Designing an efficient security framework for detecting intrusions in virtual network of cloud computing
Introduction
Cloud computing has grown for various IT applications such as IoTs, Mobile Computing, Smart IT, etc. Network virtualization is a key enabler of the growing cloud computing technology. It allows to run multiple independent virtual networks over the shared infrastructure. As shown in Fig. 1, the cloud has mainly three different networks such as; virtual network, internal network and external network. The virtual network allows a communication among VMs on same physical server. Through the internal network, different cloud components such as management systems, storage systems, network servers, etc., can communicate with each other. The external network is a primary interface between the front end (cloud user) and back end (cloud service provider). All these networks make a successful provisioning of cloud services to the users. However, the vulnerabilities in the existing network technologies, and the distributed and dynamic nature of cloud pose various security concerns. For instance, the sharing of network infrastructure increases the vulnerabilities in DNS servers, DHCP, IP, ARP protocols, etc.
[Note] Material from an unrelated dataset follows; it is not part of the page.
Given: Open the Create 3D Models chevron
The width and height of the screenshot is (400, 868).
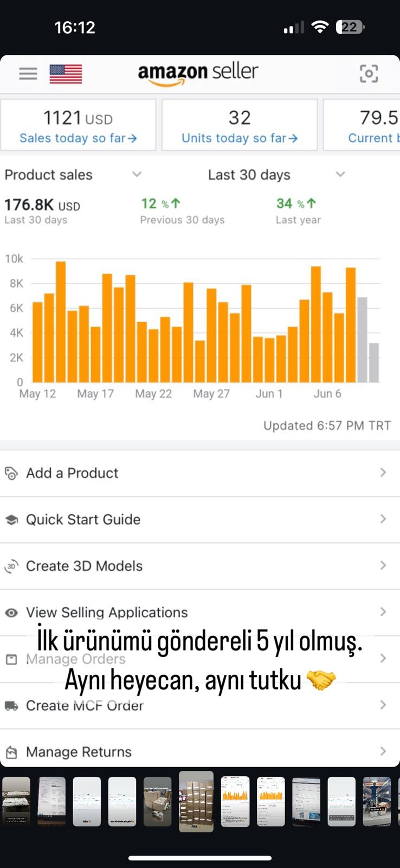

In addition, the virtual network has many vulnerabilities like vSwitch software bugs, poor network isolation between VMs, open ports, insecure network channels, and poor design and bugs in network protocols (Chowdhury and Boutaba, 2009). The successful exploitation of such vulnerabilities leads to many attacks like Denial of Service (DoS) attacks, port scanning, sniffing, spoofing, network probing, etc.
In literature (Modi, Patel, Borisaniya, Patel, Rajarajan, 2013a, Modi, Patel, Borisaniya, Patel, Patel, Rajarajan, 2013b, Subashini, Kavitha, 2011), various security issues at different layers of cloud computing have been investigated and it is recommended to extend or reinvestigate the traditional security solution for securing cloud computing. Recently, many network attacks such as IP spoofing, Ransomware, Cryptomining, Data breach, DoS/DDoS attacks have targeted the private as well as public cloud services. The Microsoft Security Intelligence Report states that the number of account sign-ins attempted from malicious IP addresses are increased by 44% during first quarter of 2016 to first quarter of 2017.1 The cloud services such as Microsoft Azure are frequently targeted to compromise VMs and other services. It was observed that over two-thirds of the attacks on Azure services in the first quarter 2017 are performed from China. In May 2017, the worse ransomware attack “WannaCry” was performed on the National Health Service (NHS) in UK2. It infected over 0.3 million computer systems within just four days at NHS by scanning the connected LANs and WANs. Skybox Security Incorporation states that poor configuration is a key source of security risk in cloud networks.3 In February 2018, Tesla’s Amazon Web Services (AWS) cloud system was maliciously accessed via a vulnerable Kubernetes console through malicious cryptomining.4 In addition, many cyber threats are evolving, and cloud servers are the major target. In May 2017, a data breach on OneLogin affected 1.4 billion records on cloud servers.5 In July 2017, Equifax credit reporting agency in U.S. detected and blocked suspicious network activities associated with a consumer web portal. The security vulnerability (CVE-2017-5638) in Apache Struts was exploited to perform such malicious activity and over 145.5 Million accounts were hacked.6
Recently, many DoS/DDoS attacks are reported. In January 2016, BBC experienced the biggest DDoS attack which took the BBC’s global website down7. In February 2018, the code hosting GitHub website was hit with the largest DDoS attack8. In general, public cloud services are potentially targeted through DDoS attacks. It is observed that the magnitude of such attacks is increased with time and technologies. In last decade, the DDoS attack rate is increased from 70 GBps to 1.35 TBps.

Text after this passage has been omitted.